= Johnny-on-the-spot =

Johnny-on-the-spot is a slang term for someone who is conveniently in the right place at the right time. The New York Sun published an article titled "Johnny on the Spot: A New Phrase Which Has Become Popular in New York" in 1896, bringing it more attention. The phrase was not new at the time, but the Sun article helped popularize it in the United States.

In the 1998 movie Saving Private Ryan, when Miller's troops are preparing to defend a bridge from German attack, Jewish trooper Mellish tells the inexperienced Upham to be "Johnny-on-the-spot with the ammo, or we're dead."

In the second-season finale of Better Call Saul, Charles McGill refers to his brother Jimmy as “Johnny-on-the-spot,” noting his conveniently timely presence when Charles lost consciousness.
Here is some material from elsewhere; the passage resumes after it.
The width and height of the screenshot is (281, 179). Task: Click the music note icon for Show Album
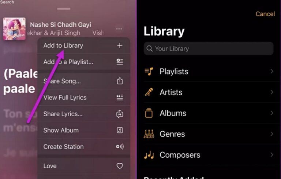pyautogui.click(x=120, y=130)
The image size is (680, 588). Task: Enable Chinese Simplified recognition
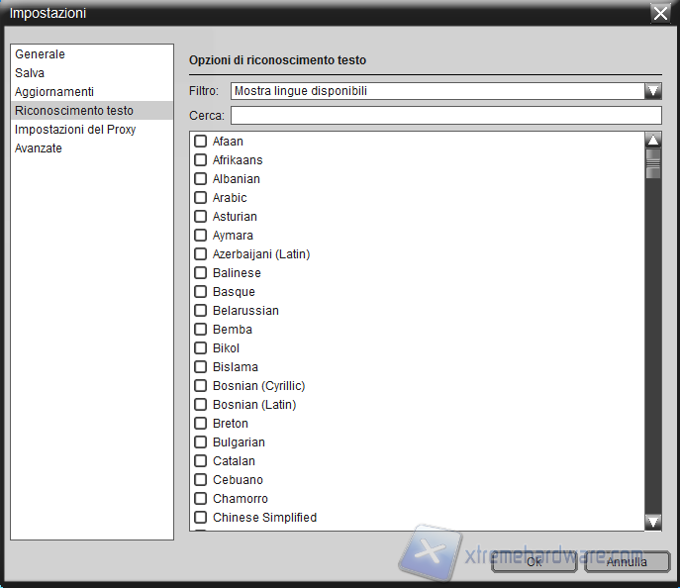tap(200, 518)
The term may also refer to:

== Film ==
- Johnny-on-the-Spot (1919), an American silent comedy
- Johnny on the Spot (1954), a British crime drama.

== Other ==
- The Johnny On The Spot, another name for a portable toilet
- "I'll Be Your Jonny On the Spot," a song by American rock band Ween on the 1997 album The Mollusk
- The phrase gained further popularity after being use by the players personal mechanic in GTA Online, who, when called, is stating "I'm Johnny-on-the-spot, I'll hook you up!" or "You calling for some wheels? It's Johnny on the spot!"